Monday, September 3, 2012

The Flower Child Elders

There are moments of realization when one feels that time has slipped by on silent feet drawing a curtain in its wake; a veil that separates Then from Now.The passing of time that seemed to flow seamlessly along the paths of our lives becomes an entity in itself...time invisible yet substantive, it is a force that calls attention to the raw fact that the world around us changes in ways we may never have predicted. And along with those changes the perception and interpretation of reality is also evolved, adapted and shaped.This process is slow and subtle we may not catch on until one day an event or topic of conversation draws us to a situation where we must decide if our own perceptions have failed to evolve with the rest of the world.

Suddenly we find ourselves perched cautiously at the precipice of the dreaded Generation Gap. Even that phrase is outmoded, but a hangover from my past. I'm sure there are other, more polite and politically correct terms for the phenomenon just as I am sure there are some that are less flattering. In any case regardless of what you call it there is an awkward moment when you find yourself clutching a belief with one hand while the other reaches out testing the feel of a different perspective. The fabric may seem familiar but the texture is not, something is amiss and unfamiliar. Then you search your heart and mind for the proper formula that will allow a transmutation of beliefs and values one that will create a blend of what we knew and what we have learned.

Or we could, if we choose, dismiss the unfamiliar, refusing to integrate the fruits of time and human experience desperately clinging to The Way It Always Has Been Back In My Day.

In other words, we can perpetuate the timeless classic stereotype of stubborn and cranky old people. (some things don't change!) To realize, and admit, that upon examination this new fabric has it's merits does not mean we must sacrifice out dearly held beliefs, unless of course, common sense and evidence tells us otherwise. Probably one of the most significant bits of wisdom that can develop with age is that many things can be true at once. In other words the world is a lot more grey than black and white.
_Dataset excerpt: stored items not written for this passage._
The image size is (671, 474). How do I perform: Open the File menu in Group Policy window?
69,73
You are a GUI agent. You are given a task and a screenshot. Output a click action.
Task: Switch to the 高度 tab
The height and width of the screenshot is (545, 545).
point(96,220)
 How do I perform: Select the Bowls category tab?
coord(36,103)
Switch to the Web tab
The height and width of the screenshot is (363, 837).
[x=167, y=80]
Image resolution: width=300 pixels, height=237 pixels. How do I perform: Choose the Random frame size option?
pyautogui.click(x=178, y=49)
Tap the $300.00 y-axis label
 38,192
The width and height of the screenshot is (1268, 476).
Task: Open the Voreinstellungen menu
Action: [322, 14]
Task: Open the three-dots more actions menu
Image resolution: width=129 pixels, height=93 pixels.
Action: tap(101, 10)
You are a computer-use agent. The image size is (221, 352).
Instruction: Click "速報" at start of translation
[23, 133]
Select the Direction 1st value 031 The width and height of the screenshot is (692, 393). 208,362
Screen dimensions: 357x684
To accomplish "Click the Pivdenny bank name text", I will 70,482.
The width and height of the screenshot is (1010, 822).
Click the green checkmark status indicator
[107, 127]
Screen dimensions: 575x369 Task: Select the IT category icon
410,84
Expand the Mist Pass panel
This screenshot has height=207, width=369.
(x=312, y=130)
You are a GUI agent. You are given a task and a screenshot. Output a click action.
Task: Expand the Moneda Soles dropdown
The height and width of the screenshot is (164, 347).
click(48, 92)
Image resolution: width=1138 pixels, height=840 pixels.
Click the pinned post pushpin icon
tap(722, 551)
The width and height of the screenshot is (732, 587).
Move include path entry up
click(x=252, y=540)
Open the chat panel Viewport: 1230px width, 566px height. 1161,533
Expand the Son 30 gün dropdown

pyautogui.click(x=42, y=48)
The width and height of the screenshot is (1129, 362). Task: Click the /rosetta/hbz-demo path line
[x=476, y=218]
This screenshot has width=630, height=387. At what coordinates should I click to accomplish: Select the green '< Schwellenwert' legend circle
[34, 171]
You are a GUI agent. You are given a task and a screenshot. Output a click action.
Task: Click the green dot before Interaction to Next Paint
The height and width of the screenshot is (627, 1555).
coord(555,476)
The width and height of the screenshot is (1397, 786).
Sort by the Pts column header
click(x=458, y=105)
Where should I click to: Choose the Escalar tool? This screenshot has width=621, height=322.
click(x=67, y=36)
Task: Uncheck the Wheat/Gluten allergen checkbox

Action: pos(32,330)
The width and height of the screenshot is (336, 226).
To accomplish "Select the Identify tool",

If older folks long for a so called simpler time, it's not that the time itself was more simple or the problems less complex, it's that our place within the context was more easily navigated. We played by, or rebelled against, the rules of the time. We did this by using the skills and strategies we learned, within the context of the time. It wasn't always easy, but it was familiar. Now as we have gone from board games, to Pong, to myriad online role playing games the get out of jail free card isn't much help. But the lessons we learned about sharing, taking turns, trading properties (and maybe even stashing some bills under the board like my brother used to do) can translate to problem solving that can be used in other applications.

In this time of what the media loves to label a youth driven culture of activism, there may be moments where we feel out of step, but we need not fall behind. There are enduring characteristics and similarities between now and the 60's and any other era of social unrest and reform. Ideas and strategies that have proven to be universally effective have endured and others have fallen by the wayside...things change and things remain the same, both things are true at once. If we as elders can apply our understanding of that timeless truth, if we remain loyal to the values that endure while we integrate the unfamiliar, we will gracefully navigate the so called generation gap. Our footprints trace the journey from past to present and future. The path of the flower child didn't begin in the 1960's, nor will it end in the 21st century. The Flower Child is an archetype, the Young at Heart who will become elders, but never grow old.